Element lookup records:
────────────────────────────────────────

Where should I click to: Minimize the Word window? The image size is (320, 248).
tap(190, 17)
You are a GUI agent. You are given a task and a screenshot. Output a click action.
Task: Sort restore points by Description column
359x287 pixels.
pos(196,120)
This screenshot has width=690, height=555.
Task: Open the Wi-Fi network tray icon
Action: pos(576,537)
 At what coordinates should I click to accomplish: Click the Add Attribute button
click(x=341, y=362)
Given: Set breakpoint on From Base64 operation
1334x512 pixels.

────────────────────────────────────────

Copy word for word everything from the line containing "Given: Set breakpoint" down to the end of the items.

Given: Set breakpoint on From Base64 operation
1334x512 pixels.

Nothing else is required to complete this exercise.